═════ DATA FOR THIS EXERCISE

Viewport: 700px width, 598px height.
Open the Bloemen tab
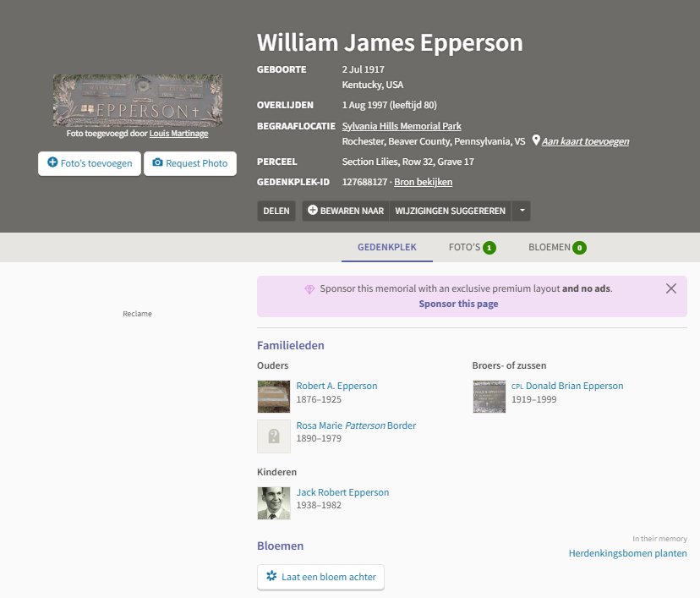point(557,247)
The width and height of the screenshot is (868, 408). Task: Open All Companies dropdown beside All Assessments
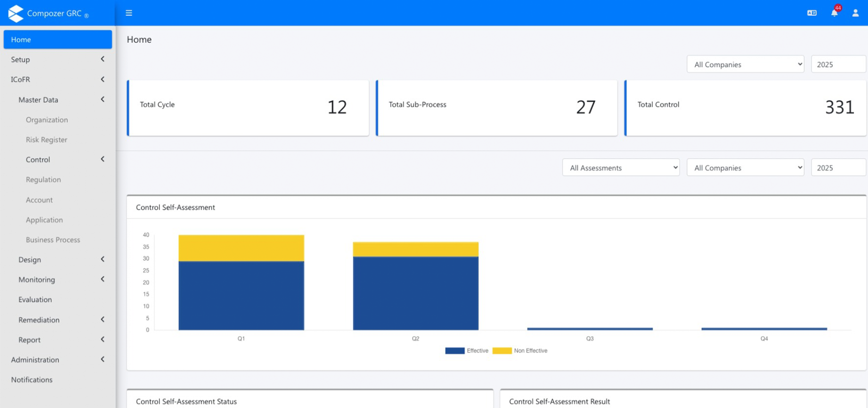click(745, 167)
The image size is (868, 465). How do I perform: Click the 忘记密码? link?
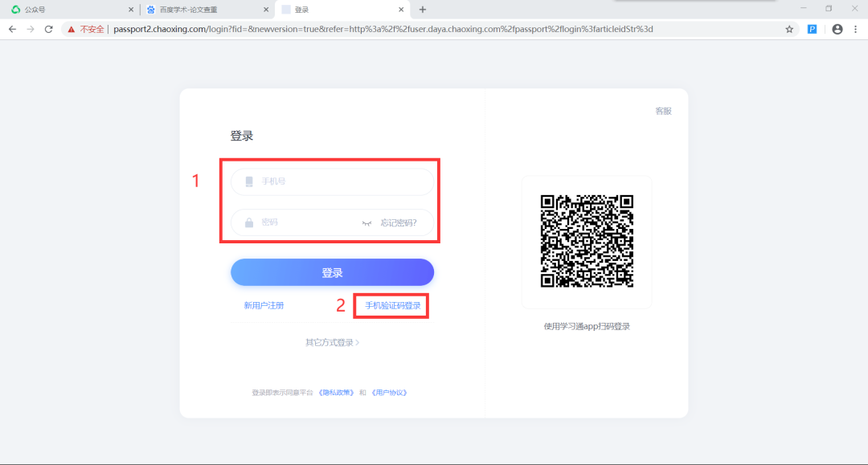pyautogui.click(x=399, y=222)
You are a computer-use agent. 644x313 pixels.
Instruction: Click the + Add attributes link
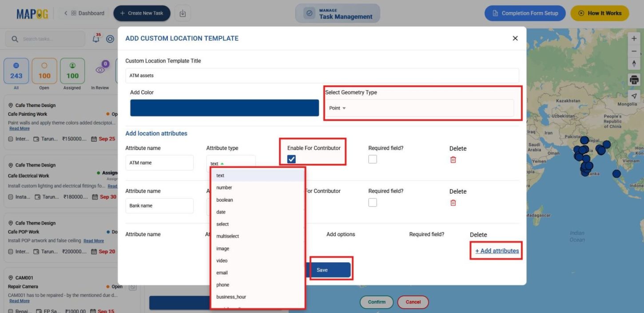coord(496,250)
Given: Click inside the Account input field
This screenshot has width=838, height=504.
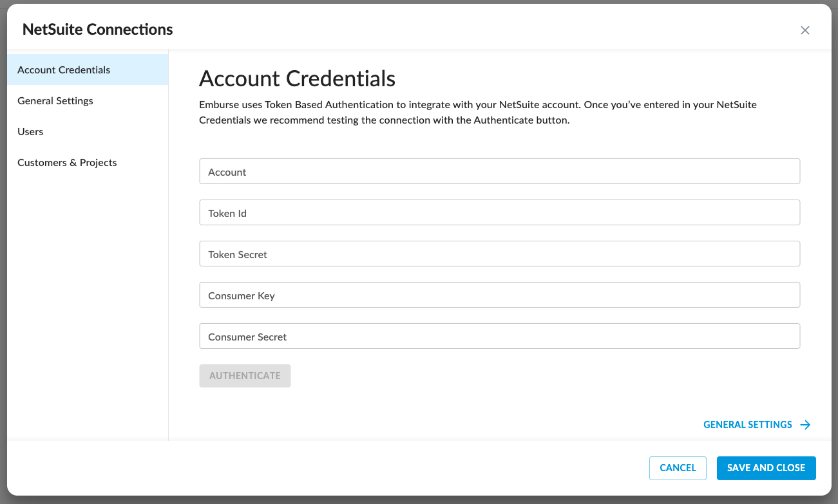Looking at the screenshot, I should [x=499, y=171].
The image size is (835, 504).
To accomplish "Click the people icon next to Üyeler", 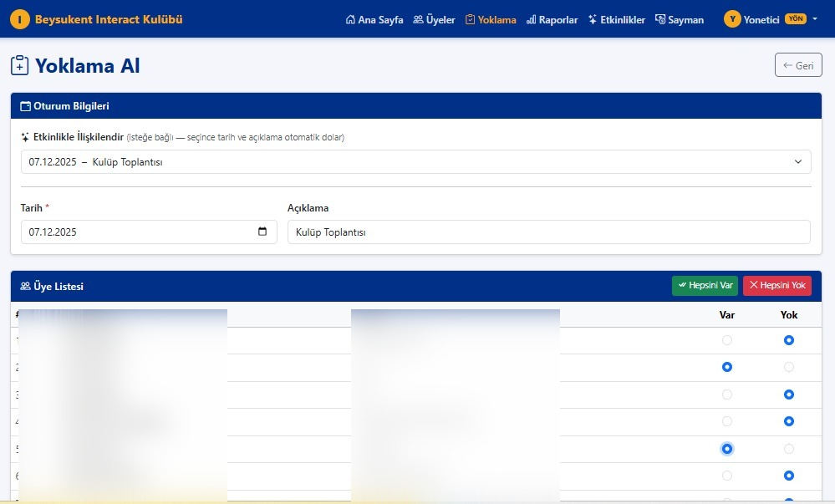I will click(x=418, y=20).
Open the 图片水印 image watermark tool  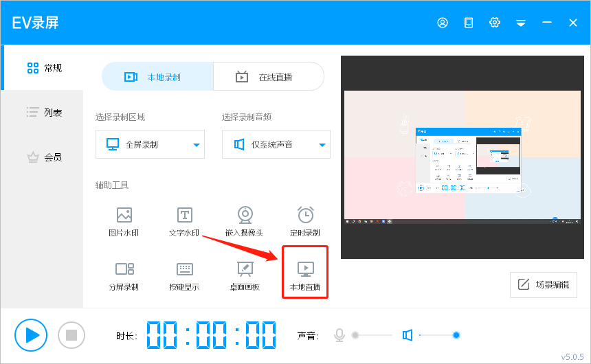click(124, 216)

══════════

When you reach the line containing "The image size is (868, 465)." in the entries above, begin restating word for word, and stop once the line containing "Given: Click inside the Account input field" has been given. Omit the pictures.

SOLUTION TO THE EXERCISE
The image size is (868, 465). How do I perform: Click the 忘记密码? link?
pyautogui.click(x=399, y=222)
You are a computer-use agent. 644x313 pixels.
Instruction: Click the + Add attributes link
coord(496,250)
Given: Click inside the Account input field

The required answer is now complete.